İlginç bir tespiti paylaşmak isterim bu arada.
İnsan hayatı hayatı 3 bölümden oluşurmuş:
1. Gençlik zaman var, enerji var, zaman var ama para yok.
2.Orta yaşlılık (iş hayatı) enerji var, para var ama zaman yok.
3.Yaşlılık para var, zaman var ama enerji yok.
AVCI ailesi “enerji, para, ve zaman” siz bu üçlüyü bir araya getiren nadir örneklerdensiziniz.
Bol bol ve uzun süreli tatiller dilerim.
Hatice Hanım Merhaba,
Vallahi sizinle aynı düşüncede olmazsam da (enerji,para,zaman birlikteliği konusunda) bir şeyleri biraraya getirme becerisi diyelim 🙂
Havar konusunda teşekkürler 🙂 Ama iyiki de gelmişiz. İstanbul çoook serin 🙂
Sevgiler
Esra Hanım teşekkürler cevapladığınız için.Eda hocadan gelecek haberler beni çok heyecanlandırıyor.Ben içtiğim şekersiz limonatanın karbonhidratına hiç bakmadım.öyle içiyorum şekersiz diye işte.Bu arada çölyak testi yaptır demiştiniz.Bu hafta gitmeye çalışıcam.Bu test dahiliye bölümündemi yapılıyor acaba?belirtilerine baktım biraz uyuyor.Tip1 diyabetlede bağlantısı olduğunu öğrendim.İnşallah bişey çıkmaz.Bu arada şu bir gerçek ki çok samimisiniz.İnşallah ilerde şeker hastaları olarak değilde normal iyileşmiş insanlar olarak görüşürüz.VE HEPİMİZ ARTIK BİŞEYLERİ HESAPLAMADAN HAYATIMIZA DİKKAT EDERİZ.SEVGİLER.
pardon hayatımıza devam ederiz diyecektim.Hep dikkat ettiğimiz için devamlı bu kelimeyi kullanıyoruz.hoşçakalın.
Esra hnm merhaba hoşgeldiniz istanbula ben berkayın annesi necla
daha önce okumuş olsaydım yazınızı şizi hava limanında karşılardım sizi ben Atatür havalimanında çlışıyorum sizinle tanışmış olurduk.
berkayımın ölçümleri çok yüksek çıkıyor bu gün H1 gördük spor yapıyo bisiklet sürüyo yemesine dikat ediyoruz anlamıyorum neden böye. sevgilerle ….
Necla Hanım Merhaba,
Teşekkürler.
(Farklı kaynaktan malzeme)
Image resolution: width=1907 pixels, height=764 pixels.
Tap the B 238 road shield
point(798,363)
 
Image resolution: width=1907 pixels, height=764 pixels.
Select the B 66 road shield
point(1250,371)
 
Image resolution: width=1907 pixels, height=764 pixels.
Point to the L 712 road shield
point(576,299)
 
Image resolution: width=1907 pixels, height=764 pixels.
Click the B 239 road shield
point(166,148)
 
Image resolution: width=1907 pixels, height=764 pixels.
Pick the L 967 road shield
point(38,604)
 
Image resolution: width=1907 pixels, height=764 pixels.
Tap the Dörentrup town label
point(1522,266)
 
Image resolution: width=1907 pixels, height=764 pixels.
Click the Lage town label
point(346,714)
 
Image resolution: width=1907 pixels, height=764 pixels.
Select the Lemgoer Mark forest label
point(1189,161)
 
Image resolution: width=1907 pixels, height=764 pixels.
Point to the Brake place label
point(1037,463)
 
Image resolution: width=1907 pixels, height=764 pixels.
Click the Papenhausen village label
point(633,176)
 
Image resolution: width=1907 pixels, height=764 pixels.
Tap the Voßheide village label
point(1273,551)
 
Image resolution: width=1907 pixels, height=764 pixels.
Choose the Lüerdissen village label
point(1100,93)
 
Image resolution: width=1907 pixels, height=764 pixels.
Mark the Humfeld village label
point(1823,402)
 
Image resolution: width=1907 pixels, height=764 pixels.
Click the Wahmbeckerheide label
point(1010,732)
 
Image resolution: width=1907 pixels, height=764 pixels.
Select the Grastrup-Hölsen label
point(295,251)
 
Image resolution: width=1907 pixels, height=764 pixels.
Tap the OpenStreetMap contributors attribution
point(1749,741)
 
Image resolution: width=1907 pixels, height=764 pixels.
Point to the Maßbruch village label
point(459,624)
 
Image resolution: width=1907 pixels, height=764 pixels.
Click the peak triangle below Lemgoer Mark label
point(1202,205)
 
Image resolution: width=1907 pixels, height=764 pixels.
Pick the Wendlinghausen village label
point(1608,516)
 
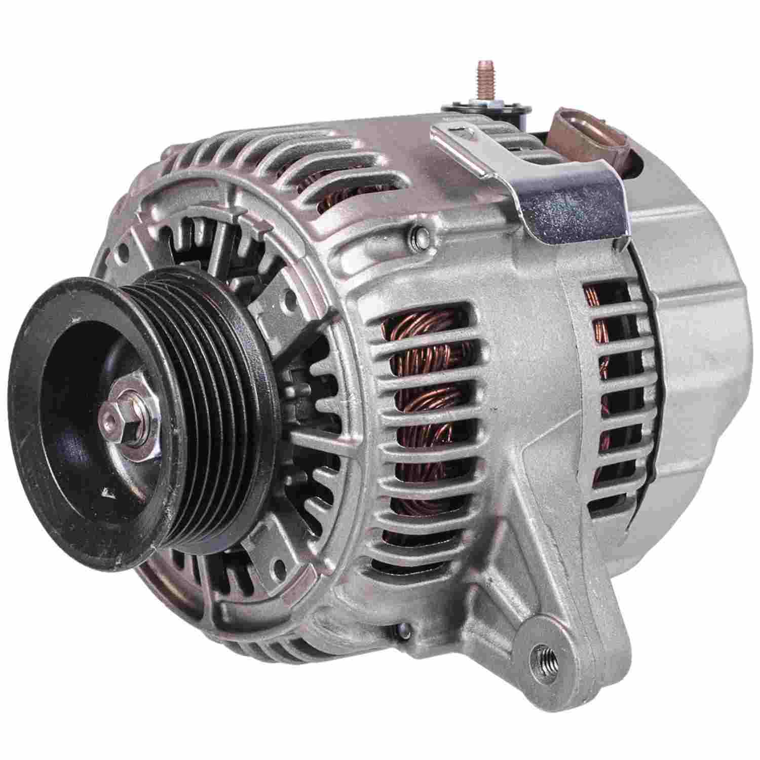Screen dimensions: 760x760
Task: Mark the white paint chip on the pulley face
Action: pyautogui.click(x=107, y=492)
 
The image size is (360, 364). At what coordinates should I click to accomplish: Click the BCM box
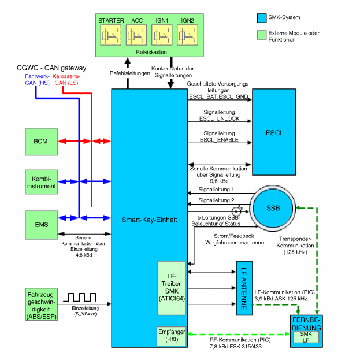coord(42,142)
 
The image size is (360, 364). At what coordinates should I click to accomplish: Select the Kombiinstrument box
coord(42,182)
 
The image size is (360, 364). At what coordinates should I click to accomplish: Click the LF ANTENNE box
coord(245,288)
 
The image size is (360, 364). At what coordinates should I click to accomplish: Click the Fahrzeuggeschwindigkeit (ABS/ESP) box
coord(42,304)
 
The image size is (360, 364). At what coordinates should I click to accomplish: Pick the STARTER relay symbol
coord(112,36)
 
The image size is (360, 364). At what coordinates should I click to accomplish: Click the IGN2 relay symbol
coord(187,36)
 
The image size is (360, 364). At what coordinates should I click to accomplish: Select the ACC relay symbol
coord(137,36)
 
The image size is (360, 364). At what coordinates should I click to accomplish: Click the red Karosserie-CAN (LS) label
coord(67,80)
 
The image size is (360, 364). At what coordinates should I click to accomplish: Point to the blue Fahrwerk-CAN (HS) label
coord(37,80)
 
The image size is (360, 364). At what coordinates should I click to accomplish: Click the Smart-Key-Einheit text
coord(149,220)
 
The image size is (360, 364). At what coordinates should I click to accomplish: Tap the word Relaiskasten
coord(151,51)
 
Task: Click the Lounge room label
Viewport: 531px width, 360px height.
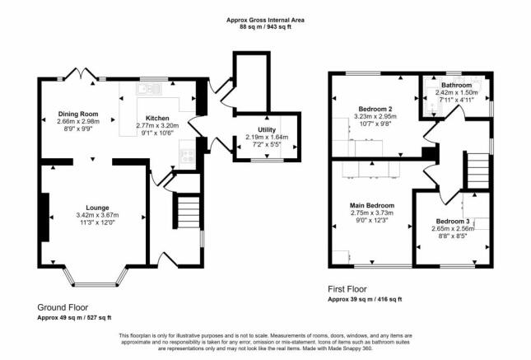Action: tap(97, 208)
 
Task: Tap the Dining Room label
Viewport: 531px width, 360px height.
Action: tap(78, 114)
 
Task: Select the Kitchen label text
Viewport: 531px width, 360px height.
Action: tap(157, 118)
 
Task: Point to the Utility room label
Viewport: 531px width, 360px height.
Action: tap(267, 129)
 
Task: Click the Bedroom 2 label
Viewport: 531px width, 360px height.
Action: tap(375, 109)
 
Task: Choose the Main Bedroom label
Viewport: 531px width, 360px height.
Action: tap(372, 205)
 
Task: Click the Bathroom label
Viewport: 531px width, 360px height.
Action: tap(457, 85)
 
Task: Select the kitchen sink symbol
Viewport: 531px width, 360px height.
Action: tap(149, 89)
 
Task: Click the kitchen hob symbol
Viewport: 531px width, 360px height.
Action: tap(187, 156)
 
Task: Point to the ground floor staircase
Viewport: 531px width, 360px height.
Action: tap(188, 211)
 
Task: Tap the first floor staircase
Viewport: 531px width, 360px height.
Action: tap(477, 171)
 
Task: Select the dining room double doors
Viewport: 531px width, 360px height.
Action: tap(82, 74)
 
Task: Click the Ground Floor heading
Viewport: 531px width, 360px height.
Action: tap(63, 307)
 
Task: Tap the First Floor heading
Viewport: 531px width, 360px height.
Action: tap(347, 289)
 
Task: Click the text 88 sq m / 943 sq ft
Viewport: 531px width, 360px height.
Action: tap(265, 27)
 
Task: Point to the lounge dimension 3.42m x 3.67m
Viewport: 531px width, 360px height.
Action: tap(97, 215)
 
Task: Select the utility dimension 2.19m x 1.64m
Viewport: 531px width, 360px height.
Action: tap(267, 138)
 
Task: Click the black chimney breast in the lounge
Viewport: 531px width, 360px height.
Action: tap(45, 217)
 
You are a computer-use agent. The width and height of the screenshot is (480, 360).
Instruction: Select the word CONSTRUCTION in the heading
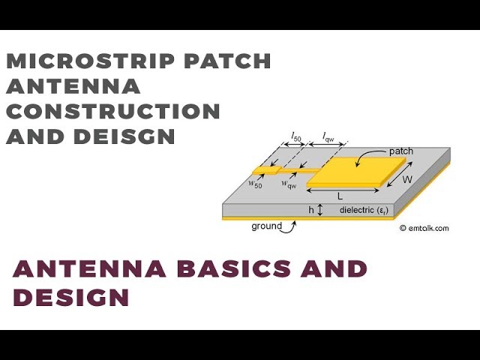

Biz Sabiha Gökçen’e indik. Atatürk’ten uçacağımız bir planımız olursa size mutlaka haber veririm 🙂
Sürekli H1 yani High yani yüksek sonucunu görmenizin sebebini bulmak lazım. Sürekli böyle giderse Berkay komplikasyonlarla karşı karşıya kalmasın.
Biraz düşünün bence. Sizce her şey yolunda gibi görünse de belki yolunda gitmeyecek şeyler yapıyor olabilirsiniz.
İsterseniz bize Berkay’ın kan şekerlerinin yüksek gittiği bir günü yazarsanız biz de elimizden geldiğince rehberlik edebiliriz. Ya da doktorunuzla mutlaka daha sıklıkla görüşmelisiniz.
Sevgiler
ah bir de o teliniz açık olaydı. Aradım kaç kere ulaşamadım bacım sana… Merak ettim. İyi ki bu yazılar var da takip edebildik…..;)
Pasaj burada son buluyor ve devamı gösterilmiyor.